Stored records

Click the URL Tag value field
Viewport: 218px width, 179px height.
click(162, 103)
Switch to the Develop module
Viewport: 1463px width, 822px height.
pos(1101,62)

What to produce:
From the first line to the last, return the data above exactly.

Output for this exercise:
Click the URL Tag value field
Viewport: 218px width, 179px height.
click(162, 103)
Switch to the Develop module
Viewport: 1463px width, 822px height.
pos(1101,62)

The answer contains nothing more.